Shortly after the crash, CAMC approached Mr. Tamang’s family to offer 1 million Nepali rupees, or about $7,500, as compensation, according to the victim’s brother, Nabin Tamang. When the family refused, a CAMC employee told his family that Mr. Tamang was “already dead” and that “you might as well settle,” Nabin Tamang said.

Then, CAMC offered to double the payment and grant the family space to open a coffee shop inside the new airport. The family, who live in a shack in a rural mountain village, accepted the offer. CAMC said it would pay only after Mr. Zhu was released from prison.

“Killing someone is a serious crime,” Nabin Tamang said. “They treated this like a minor business transaction.”

When the case went to trial, Mr. Zhu’s lawyers argued that Mr. Tamang had been drinking and that he “himself came to hit the car and the car didn’t hit the deceased,” according to court filings. His lawyers added that Mr. Tamang’s family had “already received last rites expenses.” Mr. Zhu said that he had consumed one beer earlier in the night and had been driving carefully when he struck Mr. Tamang.

Mr. Zhu was found guilty of committing a “traffic death” and sentenced to four months in prison — less than the maximum one-year sentence for that offense. He made bail after serving 50 days. He avoided the more serious charge of vehicular manslaughter, which carries a prison sentence of up to 10 years.

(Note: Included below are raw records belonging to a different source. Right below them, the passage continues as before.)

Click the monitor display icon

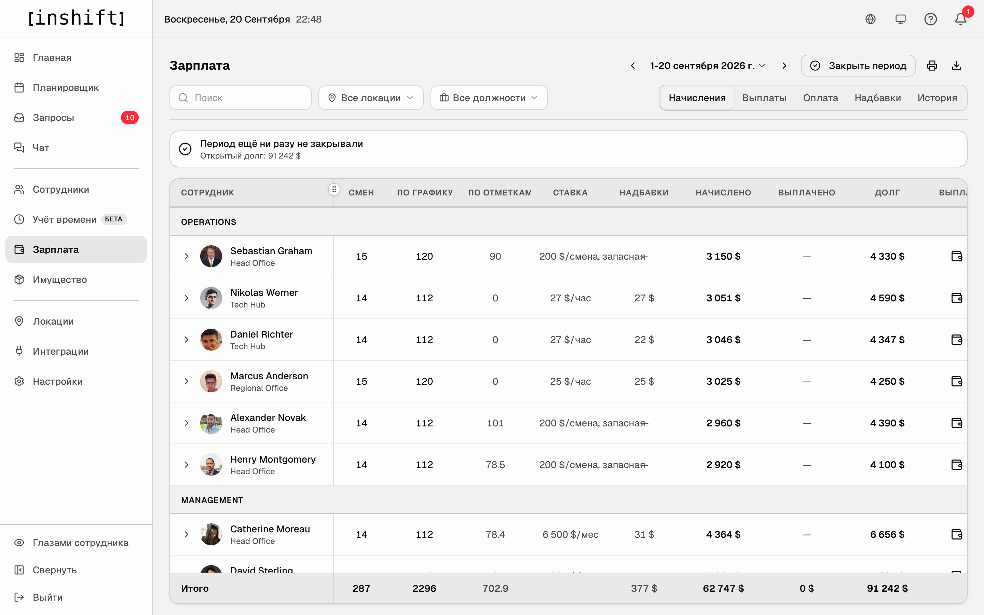pos(900,19)
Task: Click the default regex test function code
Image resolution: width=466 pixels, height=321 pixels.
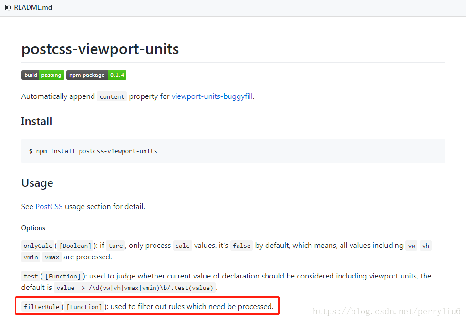Action: click(135, 288)
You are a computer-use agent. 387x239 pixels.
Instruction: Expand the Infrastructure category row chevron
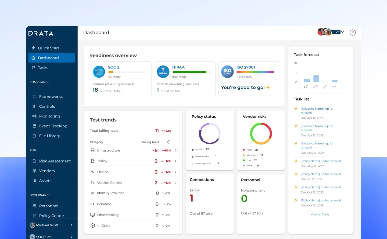(x=176, y=151)
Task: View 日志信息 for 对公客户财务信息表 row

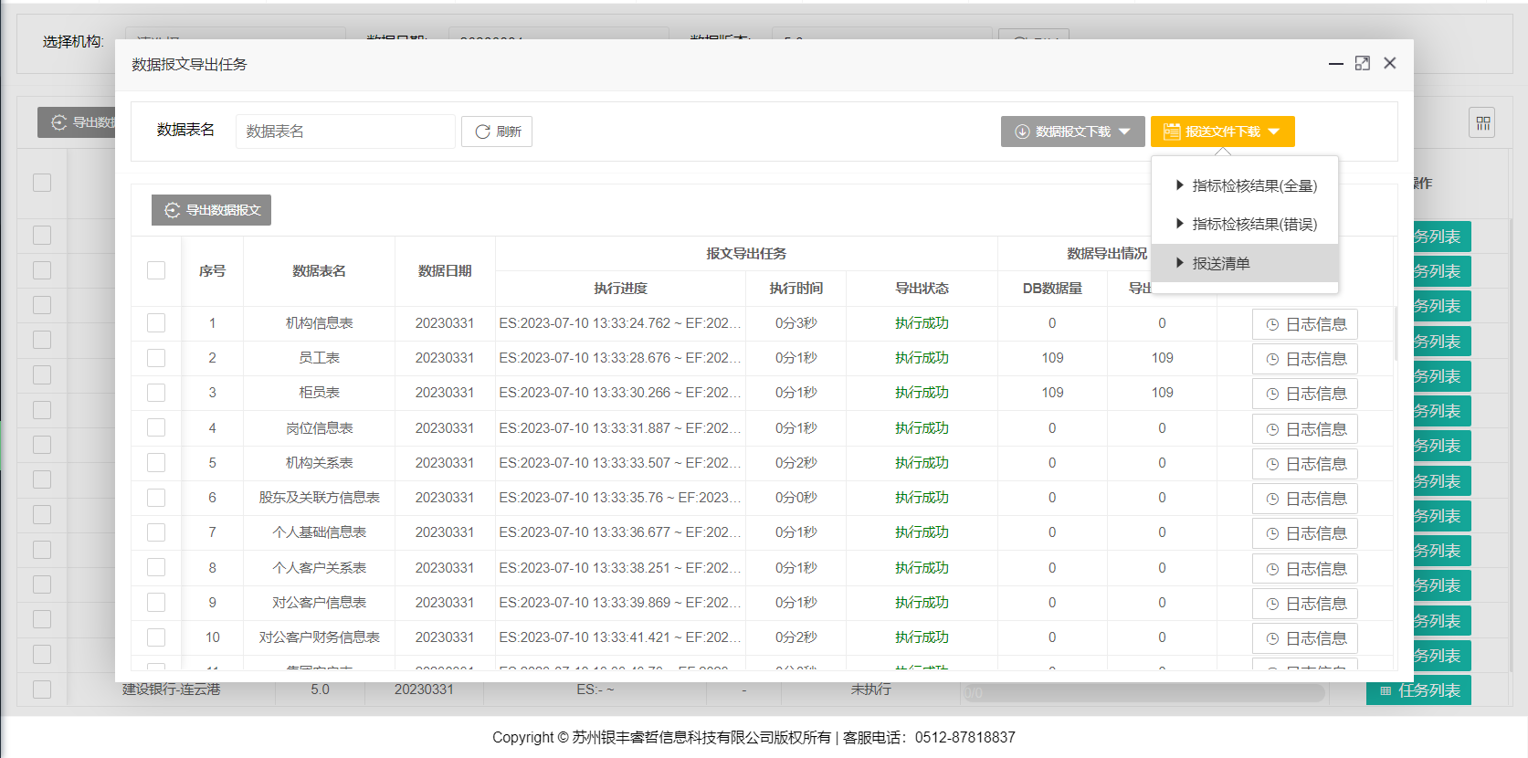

When contacted by The Times, Mr. Zhu said it was “inconvenient” for him to discuss the incident and asked that all further inquiries be directed to the Chinese Embassy in Nepal, which did not respond to an email seeking comment.

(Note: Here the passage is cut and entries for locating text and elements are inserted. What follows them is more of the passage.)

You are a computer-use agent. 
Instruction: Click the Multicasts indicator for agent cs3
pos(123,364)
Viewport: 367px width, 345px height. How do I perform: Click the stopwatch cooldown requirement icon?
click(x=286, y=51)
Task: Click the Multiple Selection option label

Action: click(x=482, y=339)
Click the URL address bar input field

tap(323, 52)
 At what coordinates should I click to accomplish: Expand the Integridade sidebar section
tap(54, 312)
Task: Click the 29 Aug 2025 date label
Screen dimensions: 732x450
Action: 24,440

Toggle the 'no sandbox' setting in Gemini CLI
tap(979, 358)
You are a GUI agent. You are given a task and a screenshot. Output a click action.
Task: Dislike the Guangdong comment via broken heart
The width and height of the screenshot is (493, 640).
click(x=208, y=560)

Mr. Zhu appealed the four-month sentence to Pokhara’s High Court, which ruled in his favor and determined that neither alcohol nor careless driving had played a role in the death. In February 2021, it reduced Mr. Zhu’s sentence to time already served.

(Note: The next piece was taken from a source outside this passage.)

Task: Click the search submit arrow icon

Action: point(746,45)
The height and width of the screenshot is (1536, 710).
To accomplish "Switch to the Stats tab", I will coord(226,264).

Nabin Tamang said CAMC and Nepali authorities had received the outcome he believed they wanted: no interruptions in airport construction.

“The driver is a big manager who handled most of the airport work, and they wanted him released quickly,” he said. CAMC stopped answering his phone calls asking about the coffee shop once Mr. Zhu was released.

On Jan. 1, 2023, Pushpa Kamal Dahal, Nepal’s prime minister, officially opened the airport. The local headlines that day, however, were about a tweet from the Chinese Embassy in Nepal declaring Pokhara airport “the flagship project” of China and Nepal’s Belt and Road Initiative cooperation, even though work on the airport predated China’s infrastructure program.

In June, Chen Song, the Chinese ambassador to Nepal, called the airport a “new chapter” of Belt and Road cooperation. The Kathmandu Post, a leading English-language newspaper in Nepal, responded with a headline: “China envoy again packs a geopolitical punch as new Pokhara airport suffers.”

Mr. Chen later told The Times that China would “not force the name” on Nepal, “but we will go with our own plans.”

For Nepal, the airport’s association with Belt and Road is fraught because India has looked askance at the Chinese initiative — a problem for an airport struggling to attract international flights. So far, no Indian airlines plan to serve Pokhara.

Buddha Air, Nepal’s biggest airline, said it had proposed a twice-weekly flight from Pokhara to Varanasi, a city in northern India, before adding flights to Dehradun and Delhi, but the Indian government has yet to grant those requests.

A 2014 feasibility study commissioned by CAMC projected that the airport would be able to repay loans from its profits. That forecast, however, was based on an estimated 280,000 international passengers traveling through the airport starting in 2025. As of now, there are no international flights.

With the airport struggling to generate the income necessary to pay off its loans, Nepali government officials requested that China turn the loan into a grant, according to local media reports. When Mr. Dahal visited Beijing in late September, the two countries issued a statement expressing “satisfaction” over the completion and operation of the Pokhara airport. China agreed to open more flights and routes to Nepal, including Pokhara.

The statement, however, did not mention any plans to waive the Pokhara airport loan.